Problem to solve>
The answer must consist only of the lines from the line with "Task: Open the emoji sticker tool" to the line with "Select the Rank column header", both included, exactly as they stand below.

■ ■ ■

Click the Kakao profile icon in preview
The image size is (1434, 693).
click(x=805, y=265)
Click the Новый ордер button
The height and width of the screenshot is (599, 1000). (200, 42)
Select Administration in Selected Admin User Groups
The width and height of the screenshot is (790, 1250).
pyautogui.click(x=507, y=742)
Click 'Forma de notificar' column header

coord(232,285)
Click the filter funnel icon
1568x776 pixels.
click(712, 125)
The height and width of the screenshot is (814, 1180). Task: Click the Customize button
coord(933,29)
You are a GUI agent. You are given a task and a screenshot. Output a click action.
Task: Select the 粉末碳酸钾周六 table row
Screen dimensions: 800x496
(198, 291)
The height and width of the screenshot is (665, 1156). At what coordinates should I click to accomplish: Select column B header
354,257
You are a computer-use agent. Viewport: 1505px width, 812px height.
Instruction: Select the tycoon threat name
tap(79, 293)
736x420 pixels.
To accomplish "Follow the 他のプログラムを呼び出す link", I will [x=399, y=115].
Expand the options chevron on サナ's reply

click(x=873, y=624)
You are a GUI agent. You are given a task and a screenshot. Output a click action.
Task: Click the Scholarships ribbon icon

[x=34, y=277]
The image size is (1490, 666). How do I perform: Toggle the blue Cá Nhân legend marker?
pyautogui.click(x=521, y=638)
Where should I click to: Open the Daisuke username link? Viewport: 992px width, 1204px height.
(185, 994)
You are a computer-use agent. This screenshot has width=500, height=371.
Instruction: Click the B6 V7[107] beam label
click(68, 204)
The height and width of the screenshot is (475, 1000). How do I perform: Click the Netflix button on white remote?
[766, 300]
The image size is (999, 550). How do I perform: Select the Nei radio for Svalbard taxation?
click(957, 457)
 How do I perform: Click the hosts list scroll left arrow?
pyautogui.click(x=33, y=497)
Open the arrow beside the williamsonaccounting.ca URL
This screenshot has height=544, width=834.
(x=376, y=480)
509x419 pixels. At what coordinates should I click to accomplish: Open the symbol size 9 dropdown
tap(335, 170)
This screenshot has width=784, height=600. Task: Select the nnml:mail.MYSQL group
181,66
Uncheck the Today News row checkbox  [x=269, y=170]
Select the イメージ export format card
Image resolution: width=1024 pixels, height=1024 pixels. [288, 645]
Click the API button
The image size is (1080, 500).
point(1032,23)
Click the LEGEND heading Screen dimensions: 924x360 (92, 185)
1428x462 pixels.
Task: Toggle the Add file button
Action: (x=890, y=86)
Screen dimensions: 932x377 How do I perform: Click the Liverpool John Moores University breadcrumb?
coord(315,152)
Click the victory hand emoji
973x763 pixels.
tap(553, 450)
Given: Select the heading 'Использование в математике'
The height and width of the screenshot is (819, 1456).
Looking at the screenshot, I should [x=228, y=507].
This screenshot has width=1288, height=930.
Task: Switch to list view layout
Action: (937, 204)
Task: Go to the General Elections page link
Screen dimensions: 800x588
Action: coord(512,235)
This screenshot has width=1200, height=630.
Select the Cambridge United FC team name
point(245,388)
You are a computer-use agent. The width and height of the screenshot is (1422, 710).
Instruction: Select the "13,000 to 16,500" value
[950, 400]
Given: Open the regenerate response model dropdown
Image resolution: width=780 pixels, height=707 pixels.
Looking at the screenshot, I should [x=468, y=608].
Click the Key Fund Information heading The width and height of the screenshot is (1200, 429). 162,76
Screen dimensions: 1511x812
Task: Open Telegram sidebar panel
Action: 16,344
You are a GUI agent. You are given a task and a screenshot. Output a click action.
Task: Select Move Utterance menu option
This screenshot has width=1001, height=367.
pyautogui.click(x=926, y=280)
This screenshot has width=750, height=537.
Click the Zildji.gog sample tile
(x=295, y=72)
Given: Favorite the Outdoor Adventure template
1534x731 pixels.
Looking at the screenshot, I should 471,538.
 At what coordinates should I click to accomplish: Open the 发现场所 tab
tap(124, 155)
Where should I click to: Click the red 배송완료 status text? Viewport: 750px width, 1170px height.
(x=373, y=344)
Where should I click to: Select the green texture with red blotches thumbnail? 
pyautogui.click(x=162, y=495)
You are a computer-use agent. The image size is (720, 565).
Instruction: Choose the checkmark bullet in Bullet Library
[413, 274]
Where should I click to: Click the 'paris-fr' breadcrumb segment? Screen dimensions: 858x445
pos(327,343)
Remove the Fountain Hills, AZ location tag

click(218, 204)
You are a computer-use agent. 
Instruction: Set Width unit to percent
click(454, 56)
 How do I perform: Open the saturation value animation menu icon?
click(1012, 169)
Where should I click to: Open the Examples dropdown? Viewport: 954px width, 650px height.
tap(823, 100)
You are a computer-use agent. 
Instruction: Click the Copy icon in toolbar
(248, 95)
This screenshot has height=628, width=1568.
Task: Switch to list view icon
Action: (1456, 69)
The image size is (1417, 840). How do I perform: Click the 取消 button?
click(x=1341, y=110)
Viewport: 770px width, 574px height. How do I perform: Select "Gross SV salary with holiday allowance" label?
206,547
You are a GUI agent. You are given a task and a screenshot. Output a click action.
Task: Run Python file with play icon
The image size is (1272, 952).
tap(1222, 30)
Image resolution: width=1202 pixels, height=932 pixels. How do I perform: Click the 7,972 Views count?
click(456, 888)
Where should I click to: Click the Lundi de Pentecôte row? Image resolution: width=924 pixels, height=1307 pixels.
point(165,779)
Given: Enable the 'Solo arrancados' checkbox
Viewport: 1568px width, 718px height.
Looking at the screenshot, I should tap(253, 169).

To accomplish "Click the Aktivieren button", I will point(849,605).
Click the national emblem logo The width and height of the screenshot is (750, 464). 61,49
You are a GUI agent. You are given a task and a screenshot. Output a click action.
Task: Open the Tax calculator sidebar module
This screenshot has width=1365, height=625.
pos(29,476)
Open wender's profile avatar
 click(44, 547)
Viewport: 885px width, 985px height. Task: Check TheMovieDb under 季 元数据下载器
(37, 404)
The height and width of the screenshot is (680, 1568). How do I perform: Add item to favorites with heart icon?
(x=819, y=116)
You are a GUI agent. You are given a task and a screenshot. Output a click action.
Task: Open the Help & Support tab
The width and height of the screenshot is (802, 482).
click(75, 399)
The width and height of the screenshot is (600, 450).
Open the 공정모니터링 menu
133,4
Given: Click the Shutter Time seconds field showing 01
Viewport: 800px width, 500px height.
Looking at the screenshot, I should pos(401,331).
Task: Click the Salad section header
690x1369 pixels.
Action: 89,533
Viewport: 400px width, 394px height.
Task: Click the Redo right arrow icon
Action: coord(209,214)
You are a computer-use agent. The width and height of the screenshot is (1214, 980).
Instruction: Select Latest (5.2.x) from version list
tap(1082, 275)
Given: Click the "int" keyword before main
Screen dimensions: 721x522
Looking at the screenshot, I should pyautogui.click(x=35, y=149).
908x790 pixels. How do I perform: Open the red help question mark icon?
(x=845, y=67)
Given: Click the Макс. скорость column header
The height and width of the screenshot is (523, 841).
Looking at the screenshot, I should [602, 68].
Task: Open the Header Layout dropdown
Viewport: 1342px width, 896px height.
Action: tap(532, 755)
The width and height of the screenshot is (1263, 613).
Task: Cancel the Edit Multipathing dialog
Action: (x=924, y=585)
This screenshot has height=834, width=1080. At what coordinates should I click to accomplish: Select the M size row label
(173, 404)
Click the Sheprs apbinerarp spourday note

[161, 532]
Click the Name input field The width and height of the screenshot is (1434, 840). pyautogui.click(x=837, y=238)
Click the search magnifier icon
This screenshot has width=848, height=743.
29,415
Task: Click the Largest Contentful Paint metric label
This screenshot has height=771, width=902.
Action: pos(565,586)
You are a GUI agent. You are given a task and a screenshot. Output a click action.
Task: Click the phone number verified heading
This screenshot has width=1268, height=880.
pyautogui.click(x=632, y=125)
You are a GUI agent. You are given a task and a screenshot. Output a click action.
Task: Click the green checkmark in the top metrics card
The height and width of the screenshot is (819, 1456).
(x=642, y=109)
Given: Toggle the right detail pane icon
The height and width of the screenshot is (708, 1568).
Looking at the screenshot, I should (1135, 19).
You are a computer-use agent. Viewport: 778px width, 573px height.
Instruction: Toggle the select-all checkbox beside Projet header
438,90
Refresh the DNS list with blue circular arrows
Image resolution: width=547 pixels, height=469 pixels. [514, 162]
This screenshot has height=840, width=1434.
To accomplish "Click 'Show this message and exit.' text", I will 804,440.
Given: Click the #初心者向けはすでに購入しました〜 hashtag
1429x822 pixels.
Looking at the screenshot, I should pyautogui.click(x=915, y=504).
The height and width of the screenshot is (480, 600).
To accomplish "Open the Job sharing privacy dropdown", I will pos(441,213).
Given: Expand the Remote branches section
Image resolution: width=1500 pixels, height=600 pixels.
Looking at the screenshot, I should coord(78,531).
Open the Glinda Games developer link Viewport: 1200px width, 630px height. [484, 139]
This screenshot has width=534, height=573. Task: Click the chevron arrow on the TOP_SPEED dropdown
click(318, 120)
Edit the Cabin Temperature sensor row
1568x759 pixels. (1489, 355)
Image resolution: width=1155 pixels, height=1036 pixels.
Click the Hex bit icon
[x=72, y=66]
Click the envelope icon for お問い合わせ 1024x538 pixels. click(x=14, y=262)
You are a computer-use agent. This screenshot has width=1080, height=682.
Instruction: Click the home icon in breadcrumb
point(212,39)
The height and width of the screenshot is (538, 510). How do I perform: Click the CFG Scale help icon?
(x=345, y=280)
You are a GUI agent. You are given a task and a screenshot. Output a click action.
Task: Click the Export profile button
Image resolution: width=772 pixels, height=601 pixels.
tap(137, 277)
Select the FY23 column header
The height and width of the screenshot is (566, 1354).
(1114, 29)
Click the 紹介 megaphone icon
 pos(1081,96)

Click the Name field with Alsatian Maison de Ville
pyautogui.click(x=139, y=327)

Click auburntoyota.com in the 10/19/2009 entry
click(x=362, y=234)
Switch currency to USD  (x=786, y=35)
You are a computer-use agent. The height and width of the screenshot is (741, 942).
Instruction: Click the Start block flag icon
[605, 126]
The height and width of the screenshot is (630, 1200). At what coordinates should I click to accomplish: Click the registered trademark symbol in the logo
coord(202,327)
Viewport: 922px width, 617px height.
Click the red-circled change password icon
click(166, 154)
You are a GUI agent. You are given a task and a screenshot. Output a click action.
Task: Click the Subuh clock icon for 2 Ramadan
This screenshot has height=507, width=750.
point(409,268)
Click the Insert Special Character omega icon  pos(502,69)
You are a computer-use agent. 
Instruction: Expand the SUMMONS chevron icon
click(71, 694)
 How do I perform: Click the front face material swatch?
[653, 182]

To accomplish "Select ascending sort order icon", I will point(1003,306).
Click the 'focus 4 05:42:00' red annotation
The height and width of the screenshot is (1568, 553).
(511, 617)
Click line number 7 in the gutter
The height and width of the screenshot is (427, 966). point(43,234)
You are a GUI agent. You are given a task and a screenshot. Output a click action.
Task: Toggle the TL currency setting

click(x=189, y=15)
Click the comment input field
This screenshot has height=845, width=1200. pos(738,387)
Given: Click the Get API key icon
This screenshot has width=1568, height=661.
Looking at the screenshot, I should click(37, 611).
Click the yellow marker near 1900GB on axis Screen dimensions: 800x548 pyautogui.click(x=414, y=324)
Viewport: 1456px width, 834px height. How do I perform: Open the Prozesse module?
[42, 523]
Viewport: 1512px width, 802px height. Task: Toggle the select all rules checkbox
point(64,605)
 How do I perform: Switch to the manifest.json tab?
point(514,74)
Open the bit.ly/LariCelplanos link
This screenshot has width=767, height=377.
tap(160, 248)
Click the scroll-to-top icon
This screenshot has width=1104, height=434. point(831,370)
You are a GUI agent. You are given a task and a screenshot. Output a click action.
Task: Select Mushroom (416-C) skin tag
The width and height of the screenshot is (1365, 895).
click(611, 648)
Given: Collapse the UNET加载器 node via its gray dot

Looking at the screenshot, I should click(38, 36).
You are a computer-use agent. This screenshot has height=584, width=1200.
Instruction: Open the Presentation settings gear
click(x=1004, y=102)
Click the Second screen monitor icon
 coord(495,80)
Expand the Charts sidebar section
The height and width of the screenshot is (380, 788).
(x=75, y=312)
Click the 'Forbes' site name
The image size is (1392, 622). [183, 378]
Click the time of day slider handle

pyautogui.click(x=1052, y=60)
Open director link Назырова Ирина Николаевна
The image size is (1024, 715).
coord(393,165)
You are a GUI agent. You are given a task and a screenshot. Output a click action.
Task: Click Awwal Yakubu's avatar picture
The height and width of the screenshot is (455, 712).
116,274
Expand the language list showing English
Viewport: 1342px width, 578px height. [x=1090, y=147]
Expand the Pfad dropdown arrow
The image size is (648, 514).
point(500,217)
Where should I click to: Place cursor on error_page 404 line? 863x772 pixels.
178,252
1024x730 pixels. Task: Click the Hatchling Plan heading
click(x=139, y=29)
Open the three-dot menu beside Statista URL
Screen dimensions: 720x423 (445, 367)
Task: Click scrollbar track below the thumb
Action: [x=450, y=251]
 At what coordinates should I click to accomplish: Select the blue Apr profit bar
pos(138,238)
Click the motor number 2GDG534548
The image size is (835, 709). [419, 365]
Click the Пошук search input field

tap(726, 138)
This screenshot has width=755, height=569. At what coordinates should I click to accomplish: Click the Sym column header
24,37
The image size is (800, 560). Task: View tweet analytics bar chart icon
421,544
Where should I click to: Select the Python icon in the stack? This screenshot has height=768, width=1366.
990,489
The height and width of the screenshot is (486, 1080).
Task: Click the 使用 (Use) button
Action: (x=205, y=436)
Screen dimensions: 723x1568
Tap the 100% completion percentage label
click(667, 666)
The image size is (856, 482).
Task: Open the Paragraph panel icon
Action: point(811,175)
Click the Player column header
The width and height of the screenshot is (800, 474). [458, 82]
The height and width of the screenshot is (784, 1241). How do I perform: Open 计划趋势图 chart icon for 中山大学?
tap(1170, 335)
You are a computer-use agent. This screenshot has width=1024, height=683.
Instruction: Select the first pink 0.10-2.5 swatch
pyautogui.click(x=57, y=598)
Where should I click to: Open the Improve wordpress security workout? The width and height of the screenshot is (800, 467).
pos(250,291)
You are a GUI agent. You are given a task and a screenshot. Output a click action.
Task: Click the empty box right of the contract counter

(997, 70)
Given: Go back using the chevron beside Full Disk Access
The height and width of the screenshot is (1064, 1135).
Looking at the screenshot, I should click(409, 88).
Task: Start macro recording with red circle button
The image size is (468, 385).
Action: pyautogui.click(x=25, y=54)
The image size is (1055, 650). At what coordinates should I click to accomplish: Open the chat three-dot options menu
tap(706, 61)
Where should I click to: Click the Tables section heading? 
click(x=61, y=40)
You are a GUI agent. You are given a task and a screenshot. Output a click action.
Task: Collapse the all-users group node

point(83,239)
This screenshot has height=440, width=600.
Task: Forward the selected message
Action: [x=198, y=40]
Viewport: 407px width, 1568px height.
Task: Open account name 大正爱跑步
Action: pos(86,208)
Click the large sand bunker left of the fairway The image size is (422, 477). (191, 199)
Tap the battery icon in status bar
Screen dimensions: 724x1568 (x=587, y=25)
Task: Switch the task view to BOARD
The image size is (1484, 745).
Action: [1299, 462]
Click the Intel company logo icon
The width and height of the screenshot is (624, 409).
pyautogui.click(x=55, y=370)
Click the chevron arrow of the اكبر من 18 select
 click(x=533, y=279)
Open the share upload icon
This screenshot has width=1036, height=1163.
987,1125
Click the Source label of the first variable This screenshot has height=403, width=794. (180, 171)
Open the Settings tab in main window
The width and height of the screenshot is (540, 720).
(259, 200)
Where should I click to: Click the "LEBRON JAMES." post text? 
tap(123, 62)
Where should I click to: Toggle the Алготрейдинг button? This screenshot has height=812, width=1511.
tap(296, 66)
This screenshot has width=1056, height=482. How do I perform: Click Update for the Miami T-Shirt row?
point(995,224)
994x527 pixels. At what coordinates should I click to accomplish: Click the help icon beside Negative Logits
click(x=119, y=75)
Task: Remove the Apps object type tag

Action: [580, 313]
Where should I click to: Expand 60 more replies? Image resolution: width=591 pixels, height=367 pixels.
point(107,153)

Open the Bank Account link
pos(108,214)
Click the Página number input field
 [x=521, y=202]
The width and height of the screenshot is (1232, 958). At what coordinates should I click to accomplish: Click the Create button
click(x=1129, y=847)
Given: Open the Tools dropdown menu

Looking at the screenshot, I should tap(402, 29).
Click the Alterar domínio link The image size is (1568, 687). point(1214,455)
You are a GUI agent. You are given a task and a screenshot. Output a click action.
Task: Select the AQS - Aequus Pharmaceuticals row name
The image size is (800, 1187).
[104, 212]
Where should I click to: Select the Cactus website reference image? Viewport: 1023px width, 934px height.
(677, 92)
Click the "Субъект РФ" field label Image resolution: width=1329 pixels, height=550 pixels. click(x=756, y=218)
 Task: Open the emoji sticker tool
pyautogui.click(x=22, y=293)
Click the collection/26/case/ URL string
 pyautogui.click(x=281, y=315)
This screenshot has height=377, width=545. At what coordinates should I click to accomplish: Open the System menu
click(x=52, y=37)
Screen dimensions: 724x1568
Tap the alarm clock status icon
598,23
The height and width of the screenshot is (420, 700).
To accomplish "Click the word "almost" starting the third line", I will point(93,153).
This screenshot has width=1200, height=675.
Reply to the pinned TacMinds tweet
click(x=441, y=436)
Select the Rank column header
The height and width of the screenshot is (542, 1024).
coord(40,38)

■ ■ ■

Exercise output>
 Task: Open the emoji sticker tool
pyautogui.click(x=22, y=293)
Click the collection/26/case/ URL string
 pyautogui.click(x=281, y=315)
This screenshot has height=377, width=545. At what coordinates should I click to accomplish: Open the System menu
click(x=52, y=37)
Screen dimensions: 724x1568
Tap the alarm clock status icon
598,23
The height and width of the screenshot is (420, 700).
To accomplish "Click the word "almost" starting the third line", I will point(93,153).
This screenshot has width=1200, height=675.
Reply to the pinned TacMinds tweet
click(x=441, y=436)
Select the Rank column header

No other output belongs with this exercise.